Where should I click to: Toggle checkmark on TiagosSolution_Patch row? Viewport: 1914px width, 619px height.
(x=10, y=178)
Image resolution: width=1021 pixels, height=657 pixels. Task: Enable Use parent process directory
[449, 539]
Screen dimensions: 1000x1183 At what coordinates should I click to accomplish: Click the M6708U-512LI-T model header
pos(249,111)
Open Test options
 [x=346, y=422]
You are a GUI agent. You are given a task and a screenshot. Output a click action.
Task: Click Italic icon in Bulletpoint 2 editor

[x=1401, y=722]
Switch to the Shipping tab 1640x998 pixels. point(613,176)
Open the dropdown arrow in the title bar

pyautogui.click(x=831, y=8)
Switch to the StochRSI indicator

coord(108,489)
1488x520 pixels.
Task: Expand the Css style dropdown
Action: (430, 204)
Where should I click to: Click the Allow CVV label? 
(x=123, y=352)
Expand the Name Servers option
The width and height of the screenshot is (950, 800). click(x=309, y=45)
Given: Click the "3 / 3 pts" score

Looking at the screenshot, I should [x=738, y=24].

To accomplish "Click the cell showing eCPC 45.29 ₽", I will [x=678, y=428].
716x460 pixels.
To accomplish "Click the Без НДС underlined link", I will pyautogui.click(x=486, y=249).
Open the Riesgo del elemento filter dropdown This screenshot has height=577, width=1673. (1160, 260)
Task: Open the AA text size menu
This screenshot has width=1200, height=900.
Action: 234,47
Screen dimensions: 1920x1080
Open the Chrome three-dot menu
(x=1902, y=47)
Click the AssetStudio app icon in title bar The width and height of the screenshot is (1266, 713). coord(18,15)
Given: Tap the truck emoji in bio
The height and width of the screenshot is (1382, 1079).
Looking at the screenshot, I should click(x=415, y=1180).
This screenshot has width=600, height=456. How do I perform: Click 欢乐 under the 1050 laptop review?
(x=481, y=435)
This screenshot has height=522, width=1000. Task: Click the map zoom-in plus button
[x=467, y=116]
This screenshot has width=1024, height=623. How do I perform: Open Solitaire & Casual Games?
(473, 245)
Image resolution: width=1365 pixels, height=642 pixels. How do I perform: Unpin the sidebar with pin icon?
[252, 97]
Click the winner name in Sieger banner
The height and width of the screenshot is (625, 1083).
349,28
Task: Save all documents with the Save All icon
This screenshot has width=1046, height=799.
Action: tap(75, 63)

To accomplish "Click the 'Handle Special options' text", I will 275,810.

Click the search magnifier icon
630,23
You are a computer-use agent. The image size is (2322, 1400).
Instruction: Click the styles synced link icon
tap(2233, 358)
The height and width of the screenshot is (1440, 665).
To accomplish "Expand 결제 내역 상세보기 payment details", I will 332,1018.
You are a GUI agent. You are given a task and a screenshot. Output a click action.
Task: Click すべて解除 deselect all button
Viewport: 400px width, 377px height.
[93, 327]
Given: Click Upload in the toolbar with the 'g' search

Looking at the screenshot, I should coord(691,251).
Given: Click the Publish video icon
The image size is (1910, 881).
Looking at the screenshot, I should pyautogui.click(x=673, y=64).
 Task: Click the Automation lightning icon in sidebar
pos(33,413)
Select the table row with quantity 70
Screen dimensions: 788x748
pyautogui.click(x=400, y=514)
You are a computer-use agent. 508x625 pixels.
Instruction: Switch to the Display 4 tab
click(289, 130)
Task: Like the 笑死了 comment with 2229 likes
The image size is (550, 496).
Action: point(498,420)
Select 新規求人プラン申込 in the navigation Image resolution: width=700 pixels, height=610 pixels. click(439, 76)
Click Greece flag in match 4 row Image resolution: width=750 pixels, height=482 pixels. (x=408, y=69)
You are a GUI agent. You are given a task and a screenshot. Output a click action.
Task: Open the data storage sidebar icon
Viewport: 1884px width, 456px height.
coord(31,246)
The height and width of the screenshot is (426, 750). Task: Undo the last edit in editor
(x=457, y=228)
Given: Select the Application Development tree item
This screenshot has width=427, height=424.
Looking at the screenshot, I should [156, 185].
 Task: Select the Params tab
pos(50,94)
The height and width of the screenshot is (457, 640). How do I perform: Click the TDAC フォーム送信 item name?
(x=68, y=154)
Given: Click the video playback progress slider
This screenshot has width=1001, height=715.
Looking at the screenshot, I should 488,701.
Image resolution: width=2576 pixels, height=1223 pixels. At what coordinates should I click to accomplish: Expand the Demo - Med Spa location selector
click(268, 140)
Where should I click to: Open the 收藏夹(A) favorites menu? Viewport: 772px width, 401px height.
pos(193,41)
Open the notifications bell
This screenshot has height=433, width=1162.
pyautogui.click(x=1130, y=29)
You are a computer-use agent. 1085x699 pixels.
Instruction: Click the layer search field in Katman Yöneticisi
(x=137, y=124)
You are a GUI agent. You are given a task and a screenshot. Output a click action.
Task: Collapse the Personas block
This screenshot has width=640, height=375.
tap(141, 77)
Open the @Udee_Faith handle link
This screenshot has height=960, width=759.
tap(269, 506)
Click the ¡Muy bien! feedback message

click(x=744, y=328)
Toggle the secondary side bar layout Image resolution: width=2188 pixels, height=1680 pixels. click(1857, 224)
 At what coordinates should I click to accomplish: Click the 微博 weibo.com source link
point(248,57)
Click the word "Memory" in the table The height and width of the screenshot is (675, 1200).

+++++

Given task: Rewrite the records above with "This screenshot has" swapped for "The screenshot has" wherever it occurs, leaving everything else untouched.

Answer to this problem:
Where should I click to: Toggle checkmark on TiagosSolution_Patch row? Viewport: 1914px width, 619px height.
(x=10, y=178)
Image resolution: width=1021 pixels, height=657 pixels. Task: Enable Use parent process directory
[449, 539]
Screen dimensions: 1000x1183 At what coordinates should I click to accomplish: Click the M6708U-512LI-T model header
pos(249,111)
Open Test options
 [x=346, y=422]
You are a GUI agent. You are given a task and a screenshot. Output a click action.
Task: Click Italic icon in Bulletpoint 2 editor

[x=1401, y=722]
Switch to the Shipping tab 1640x998 pixels. point(613,176)
Open the dropdown arrow in the title bar

pyautogui.click(x=831, y=8)
Switch to the StochRSI indicator

coord(108,489)
1488x520 pixels.
Task: Expand the Css style dropdown
Action: (430, 204)
Where should I click to: Click the Allow CVV label? 
(x=123, y=352)
Expand the Name Servers option
The width and height of the screenshot is (950, 800). click(x=309, y=45)
Given: Click the "3 / 3 pts" score

Looking at the screenshot, I should [x=738, y=24].

To accomplish "Click the cell showing eCPC 45.29 ₽", I will [x=678, y=428].
716x460 pixels.
To accomplish "Click the Без НДС underlined link", I will pyautogui.click(x=486, y=249).
Open the Riesgo del elemento filter dropdown The screenshot has height=577, width=1673. (1160, 260)
Task: Open the AA text size menu
The screenshot has width=1200, height=900.
Action: 234,47
Screen dimensions: 1920x1080
Open the Chrome three-dot menu
(x=1902, y=47)
Click the AssetStudio app icon in title bar The width and height of the screenshot is (1266, 713). coord(18,15)
Given: Tap the truck emoji in bio
The height and width of the screenshot is (1382, 1079).
Looking at the screenshot, I should click(x=415, y=1180).
The screenshot has width=600, height=456. How do I perform: Click 欢乐 under the 1050 laptop review?
(x=481, y=435)
The screenshot has height=522, width=1000. Task: Click the map zoom-in plus button
[x=467, y=116]
The screenshot has width=1024, height=623. How do I perform: Open Solitaire & Casual Games?
(473, 245)
Image resolution: width=1365 pixels, height=642 pixels. How do I perform: Unpin the sidebar with pin icon?
[252, 97]
Click the winner name in Sieger banner
The height and width of the screenshot is (625, 1083).
349,28
Task: Save all documents with the Save All icon
The screenshot has width=1046, height=799.
Action: tap(75, 63)

To accomplish "Click the 'Handle Special options' text", I will 275,810.

Click the search magnifier icon
630,23
You are a computer-use agent. The image size is (2322, 1400).
Instruction: Click the styles synced link icon
tap(2233, 358)
The height and width of the screenshot is (1440, 665).
To accomplish "Expand 결제 내역 상세보기 payment details", I will 332,1018.
You are a GUI agent. You are given a task and a screenshot. Output a click action.
Task: Click すべて解除 deselect all button
Viewport: 400px width, 377px height.
[93, 327]
Given: Click Upload in the toolbar with the 'g' search

Looking at the screenshot, I should coord(691,251).
Given: Click the Publish video icon
The image size is (1910, 881).
Looking at the screenshot, I should pyautogui.click(x=673, y=64).
 Task: Click the Automation lightning icon in sidebar
pos(33,413)
Select the table row with quantity 70
Screen dimensions: 788x748
pyautogui.click(x=400, y=514)
You are a computer-use agent. 508x625 pixels.
Instruction: Switch to the Display 4 tab
click(289, 130)
Task: Like the 笑死了 comment with 2229 likes
The image size is (550, 496).
Action: point(498,420)
Select 新規求人プラン申込 in the navigation Image resolution: width=700 pixels, height=610 pixels. click(439, 76)
Click Greece flag in match 4 row Image resolution: width=750 pixels, height=482 pixels. (x=408, y=69)
You are a GUI agent. You are given a task and a screenshot. Output a click action.
Task: Open the data storage sidebar icon
Viewport: 1884px width, 456px height.
coord(31,246)
The height and width of the screenshot is (426, 750). Task: Undo the last edit in editor
(x=457, y=228)
Given: Select the Application Development tree item
The screenshot has width=427, height=424.
Looking at the screenshot, I should [156, 185].
 Task: Select the Params tab
pos(50,94)
The height and width of the screenshot is (457, 640). How do I perform: Click the TDAC フォーム送信 item name?
(x=68, y=154)
Given: Click the video playback progress slider
The screenshot has width=1001, height=715.
Looking at the screenshot, I should 488,701.
Image resolution: width=2576 pixels, height=1223 pixels. At what coordinates should I click to accomplish: Expand the Demo - Med Spa location selector
click(268, 140)
Where should I click to: Open the 收藏夹(A) favorites menu? Viewport: 772px width, 401px height.
pos(193,41)
Open the notifications bell
The screenshot has height=433, width=1162.
pyautogui.click(x=1130, y=29)
You are a computer-use agent. 1085x699 pixels.
Instruction: Click the layer search field in Katman Yöneticisi
(x=137, y=124)
You are a GUI agent. You are given a task and a screenshot. Output a click action.
Task: Collapse the Personas block
The screenshot has width=640, height=375.
tap(141, 77)
Open the @Udee_Faith handle link
The screenshot has height=960, width=759.
tap(269, 506)
Click the ¡Muy bien! feedback message

click(x=744, y=328)
Toggle the secondary side bar layout Image resolution: width=2188 pixels, height=1680 pixels. click(1857, 224)
 At what coordinates should I click to accomplish: Click the 微博 weibo.com source link
point(248,57)
Click the word "Memory" in the table The height and width of the screenshot is (675, 1200).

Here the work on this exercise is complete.